As an industry, we are blessed with loyal leaders and followers who value the tradition of real estate and the process of governing the industry as well. They clearly understand the unique needs of REALTORS® and are passionate about nurturing the real estate industry. Many of them have long-standing personal relationships with many of their members and regularly “go to the mat” to help one of their colleagues succeed. This longevity leads to continuity, solid community and effective methods for communicating key issues and advocacy.
There is a potential downside, though, in our view. Many Associations have had the same leader and in some cases, many of the same people on the Board of Directors for many years. While the continuity of thought can be very valuable, it can also lead to staleness and complacency. Without a continuous focus on the ever-changing needs of members and the clients they serve, Associations are in danger of becoming irrelevant and in the worst case, extinct.
If you’re in a board meeting and you find yourself saying or even thinking things like “we tried that 5 years ago and it didn’t work” or “we don’t need to look at that” or “that would never happen here”, you may in danger of stagnation. While we can all learn from experience, if we get jaded by experience we may miss out on exciting opportunities to renew the value and relevance of organizations.
Historically our industry has valued long-term leadership – many of today’s leaders have been in the same seat for 20 or more years. Some would prefer to move on to a new position with a new set of challenges, but it can be frowned upon.
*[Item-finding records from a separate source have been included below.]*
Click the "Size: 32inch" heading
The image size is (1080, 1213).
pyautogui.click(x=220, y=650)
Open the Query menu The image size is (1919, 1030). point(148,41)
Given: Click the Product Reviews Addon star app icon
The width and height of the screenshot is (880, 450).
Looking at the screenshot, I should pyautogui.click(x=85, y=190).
Some real estate associations believe that the AE should sit in the seat for as long as they possibly can because they “owe” it to their constituency to do so.
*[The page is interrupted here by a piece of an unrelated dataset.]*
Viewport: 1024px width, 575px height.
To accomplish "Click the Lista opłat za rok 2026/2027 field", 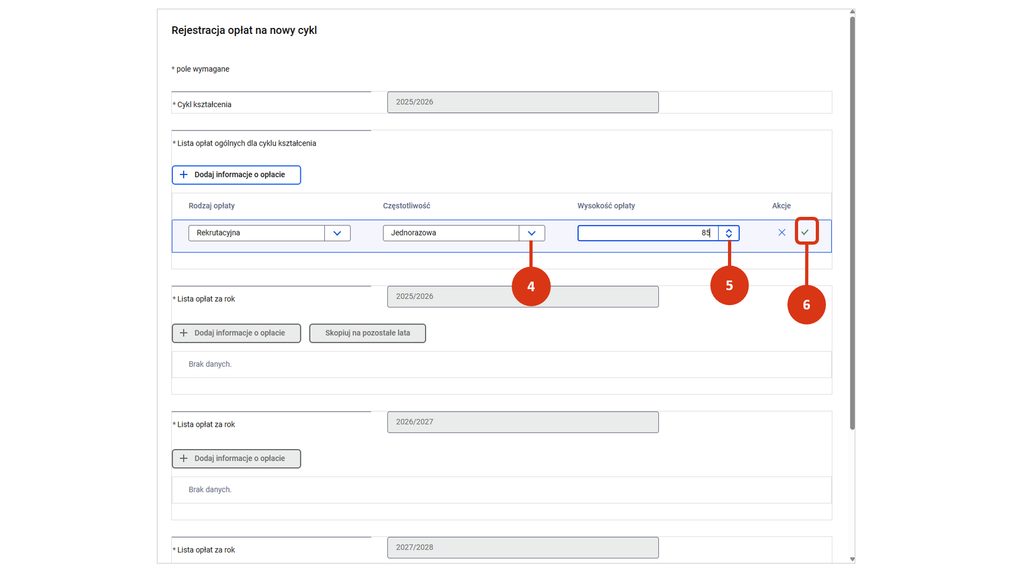I will 522,422.
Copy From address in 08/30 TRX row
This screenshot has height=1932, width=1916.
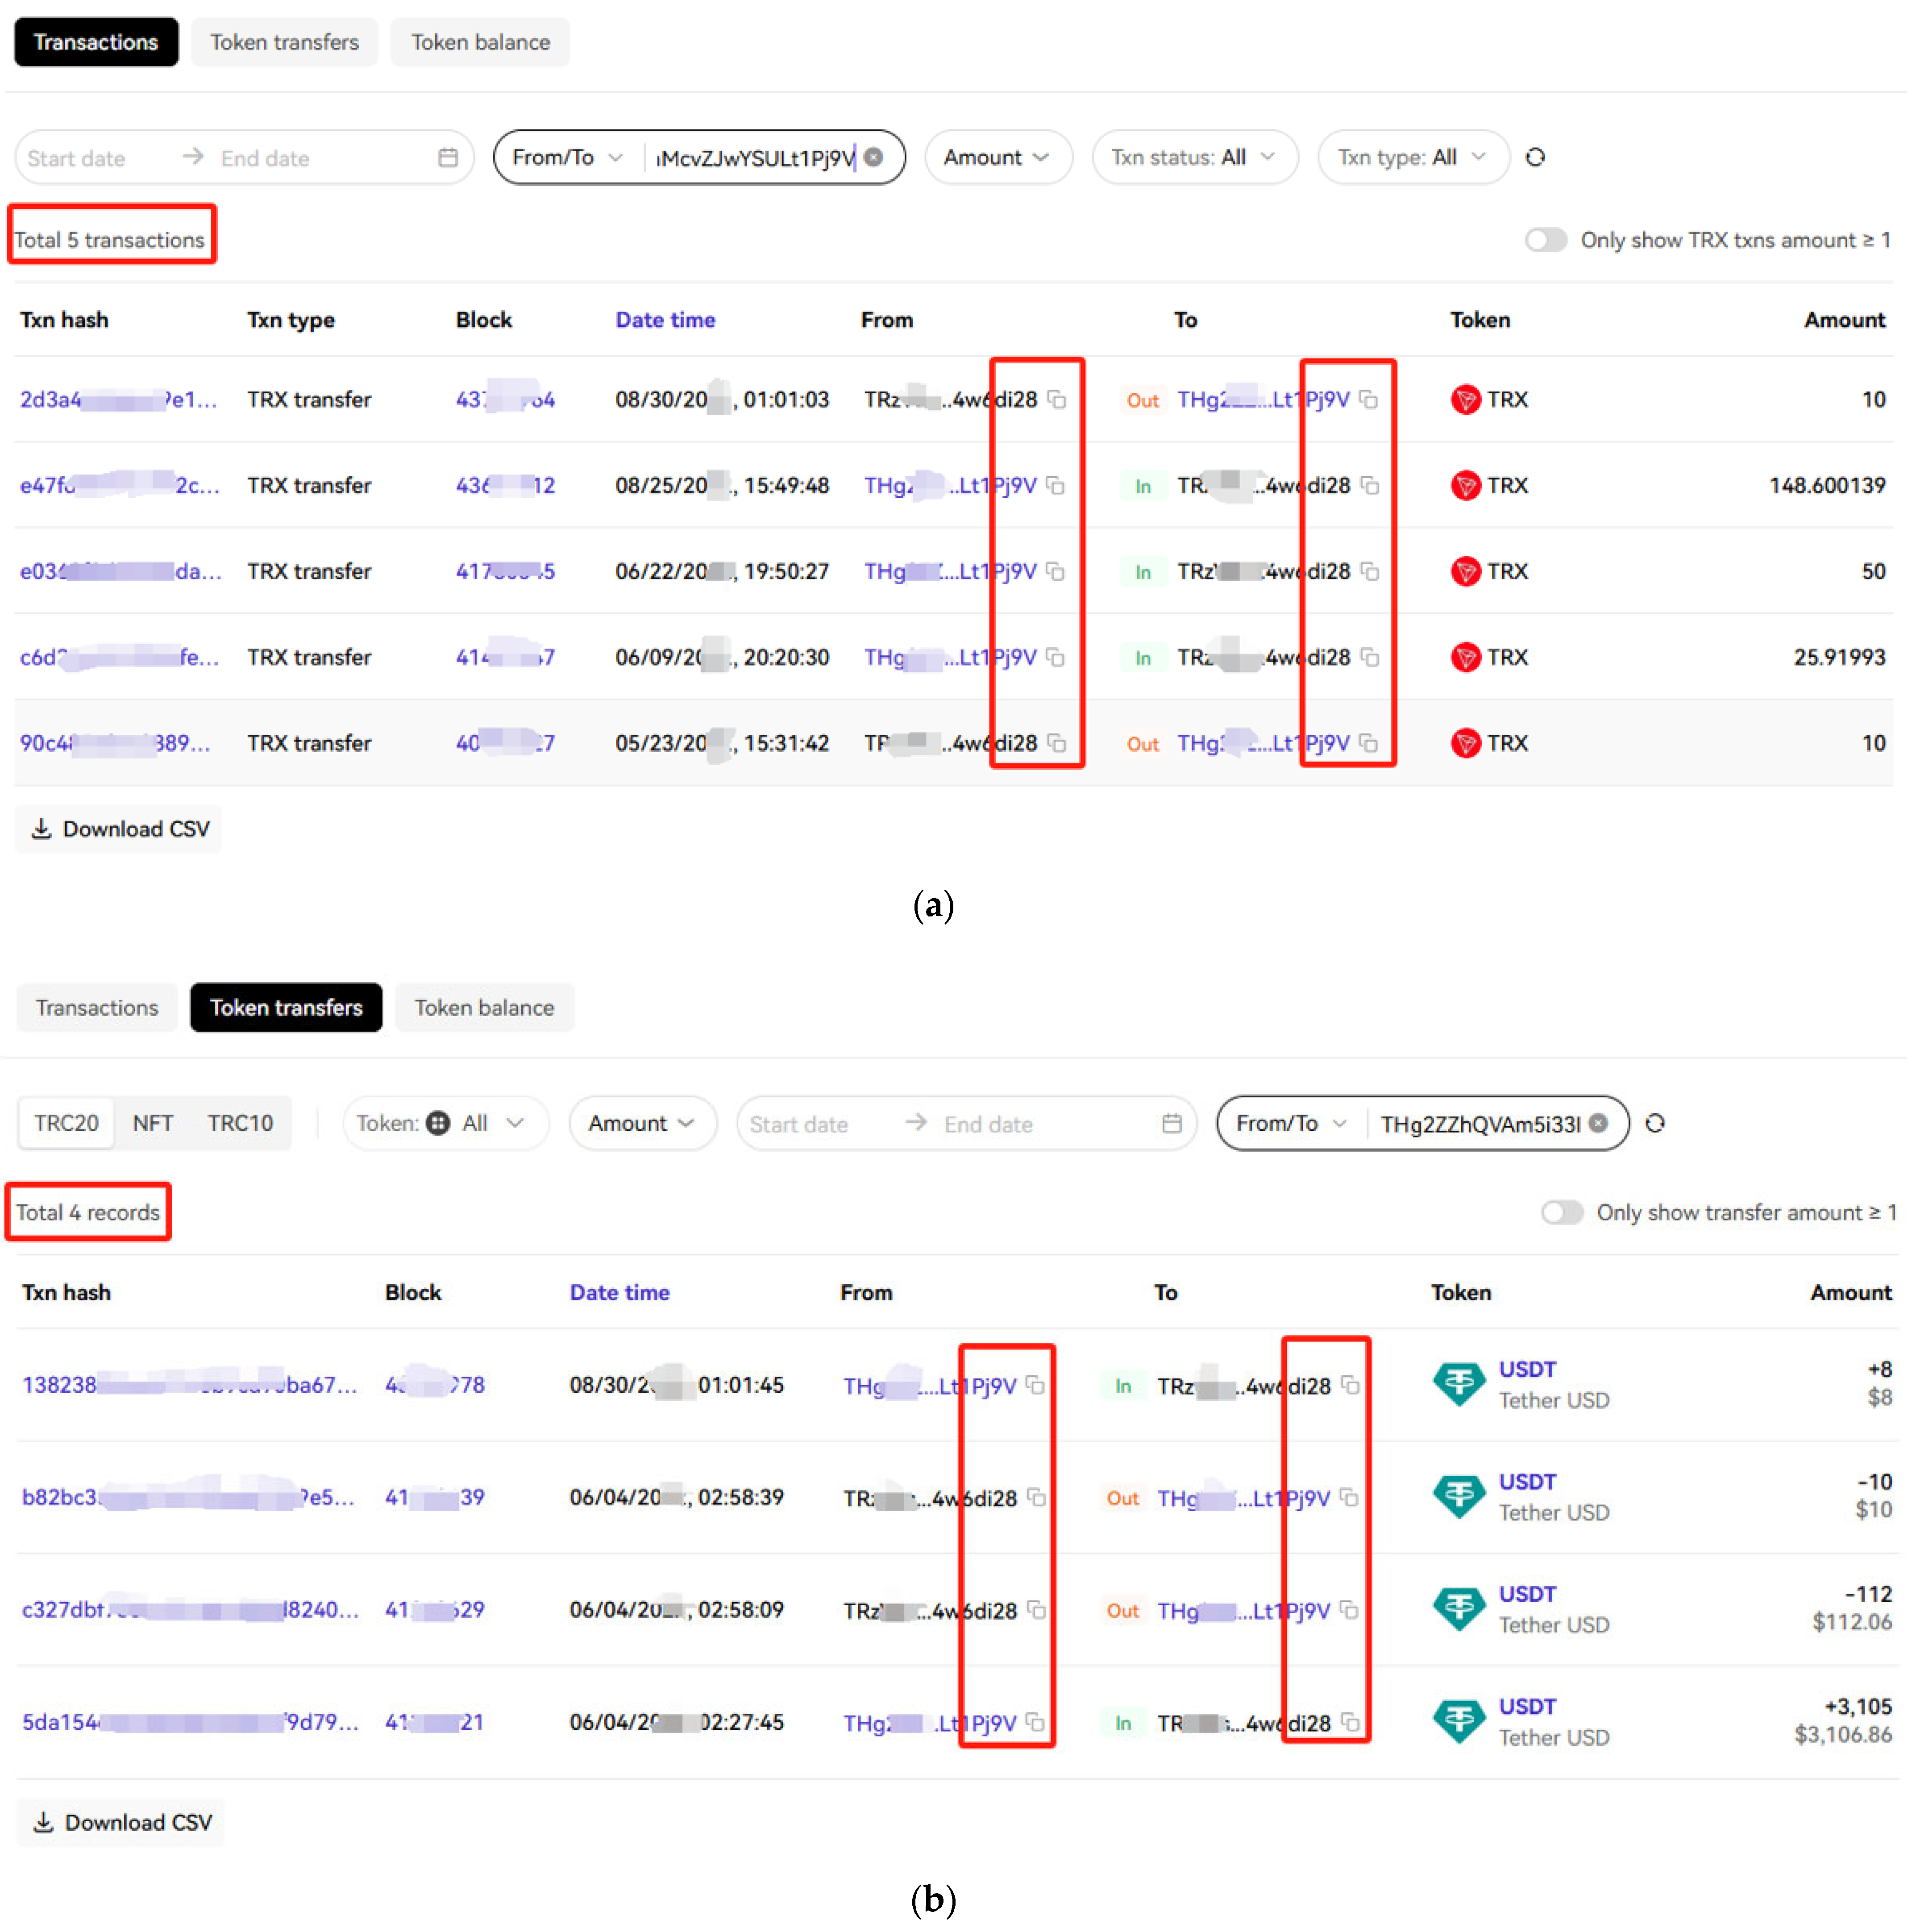click(x=1057, y=400)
I would suggest that it may make sense to re-think this mindset. While it doesn’t make sense to turn over Association Executives too quickly, the thought of bringing in fresh perspectives to critically evaluate the local real estate economy, programs, services and community relationships and possibly build on the success of the predecessor is definitely worth considering.
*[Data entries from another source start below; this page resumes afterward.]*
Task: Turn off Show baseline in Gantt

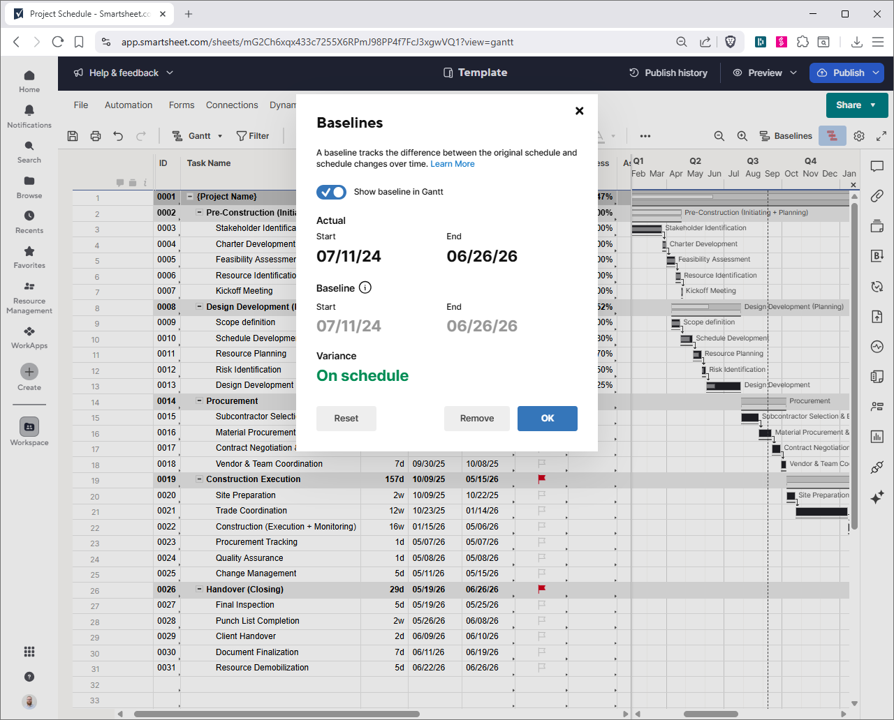Action: [x=331, y=192]
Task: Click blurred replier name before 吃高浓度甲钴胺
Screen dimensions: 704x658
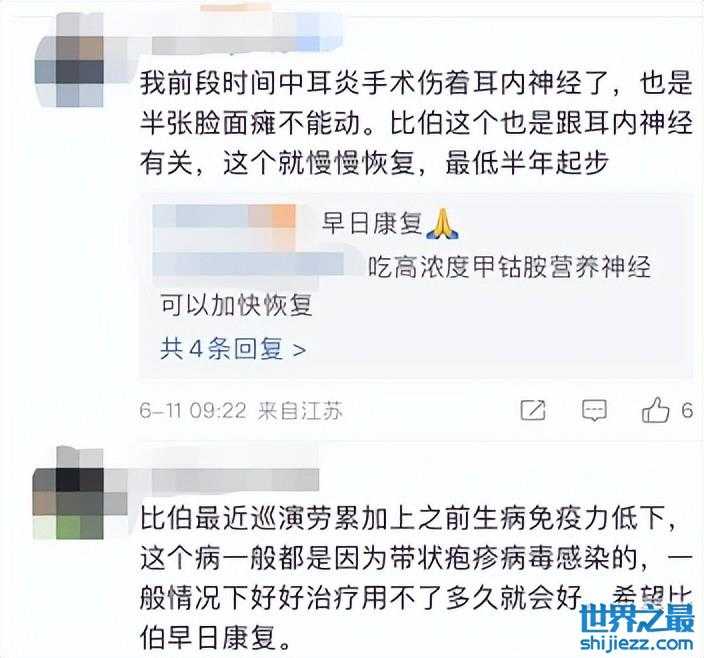Action: pos(248,264)
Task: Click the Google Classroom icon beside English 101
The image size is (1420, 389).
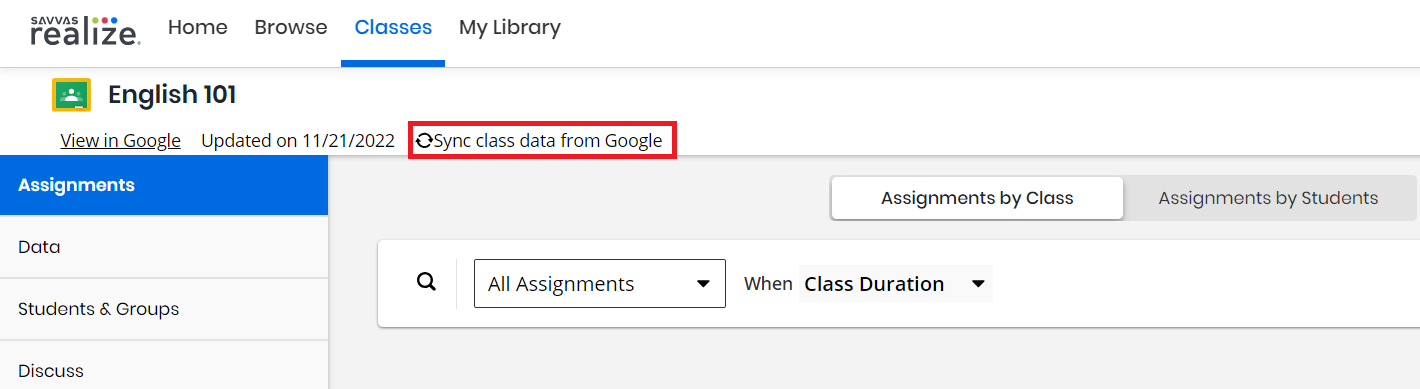Action: [x=71, y=95]
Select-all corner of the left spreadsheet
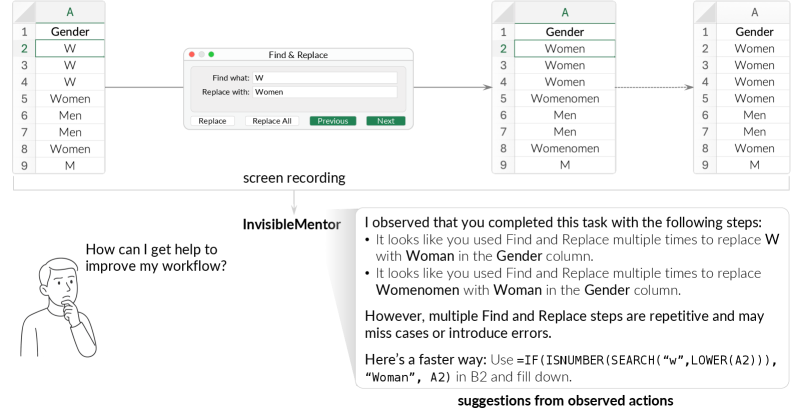 tap(22, 12)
I once heard a very smart AE suggest that a tenure of about 7 to 8 years is probably ideal. It gives the leader enough time to make a meaningful impact, clearly understand the unique dynamics of the local market and work with board leadership to impact important initiatives. After this timeframe, the AE has probably accomplished many, if not all, of the tasks they are passionate about. They can then bring their successes, lessons and experiences to a new association, along with a renewed excitement level and passion to address the challenges of a new association.
Association Executives are a valuable part of the real estate ecosystem. Let’s all do our part to help them be successful, challenged and continuing to prepare themselves for the competitive world in which we operate today.